I can’t say I was expecting to like DEEPWATER HORIZON. Turning real-world disasters, especially ones where we’re still feeling the impact today, into spectacle can go either way. It couldn’t be too maudlin or grandstanding, it couldn’t be propaganda. What director Peter Berg and writers Matthew Michael Carnahan and Matthew Sand have produced is honest and grounded, always focussed on the men and the destruction of their lives rather than the destruction of an oil rig and the surrounding environs due to Big Oil’s negligence.
What should have been another day on the oil rig for Mike Williams (Mark Wahlberg) and his colleagues soon turned to disaster on one fateful day in 2010. This is the story of what they went through, what went wrong and how the impact of this disaster is still reverberating today.
For all his critics, when he is given the right material Mark Wahlberg can be great. Just look at BOOGIE NIGHTS and THE FIGHTER. Here he’s a charming, quick-thinking, working-class hero. He has a believable and poignant relationship with his family (Kate Hudson and Stella Allen, both excellent). He firmly roots this real-life disaster story to Earth and, yes, he does get to real off a list of things really quickly, because if you’ve got a party trick you might as well show it off. Kurt Russell is having a great few years as a sturdy fixed point for plot to revolve around and rocks yet another fine moustache. John Malkovich doesn’t turn in a bad performance, but his BP villain is not especially layered and it’s really bizarre hearing a Cajun accent coming out of his mouth.

§ **Instructions**:
• A. From the Deepwater Horizon review, output word for word the part that opens with the words containing "I can’t say" and closes with "Big Oil’s negligence.".
• B. Return, character for character, the portion of the records that opens with the line containing "Given: Open the hamburger menu in header" and runs to the end of the records. Omit the pictures from your answer.

§ **Records for locating described items**:
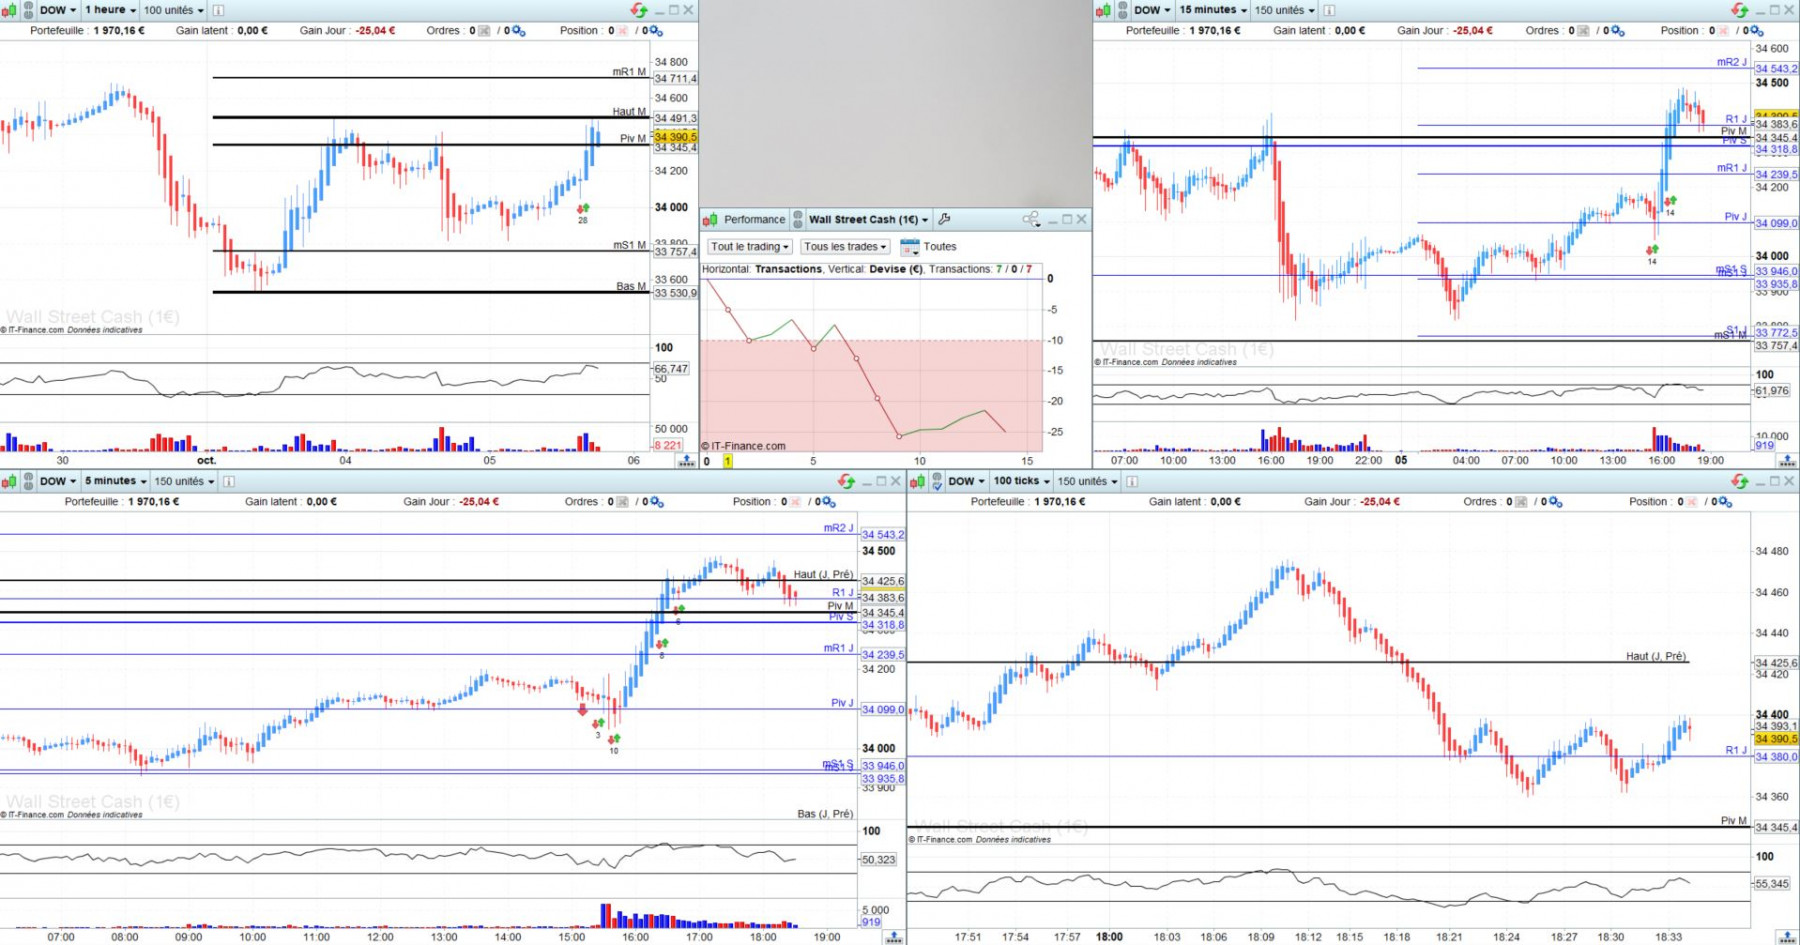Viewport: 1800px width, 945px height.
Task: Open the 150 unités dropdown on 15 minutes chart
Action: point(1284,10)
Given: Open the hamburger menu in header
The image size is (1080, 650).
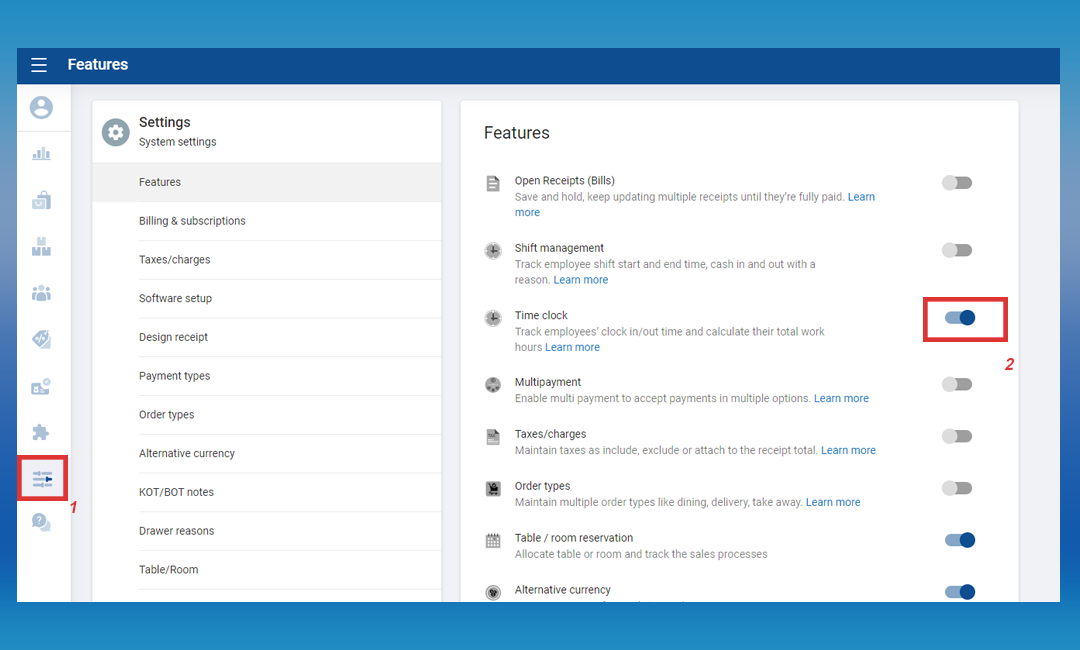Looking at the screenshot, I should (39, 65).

§ **Per-task answers**:
• A.
I can’t say I was expecting to like DEEPWATER HORIZON. Turning real-world disasters, especially ones where we’re still feeling the impact today, into spectacle can go either way. It couldn’t be too maudlin or grandstanding, it couldn’t be propaganda. What director Peter Berg and writers Matthew Michael Carnahan and Matthew Sand have produced is honest and grounded, always focussed on the men and the destruction of their lives rather than the destruction of an oil rig and the surrounding environs due to Big Oil’s negligence.

• B.
Given: Open the hamburger menu in header
The image size is (1080, 650).
Looking at the screenshot, I should (39, 65).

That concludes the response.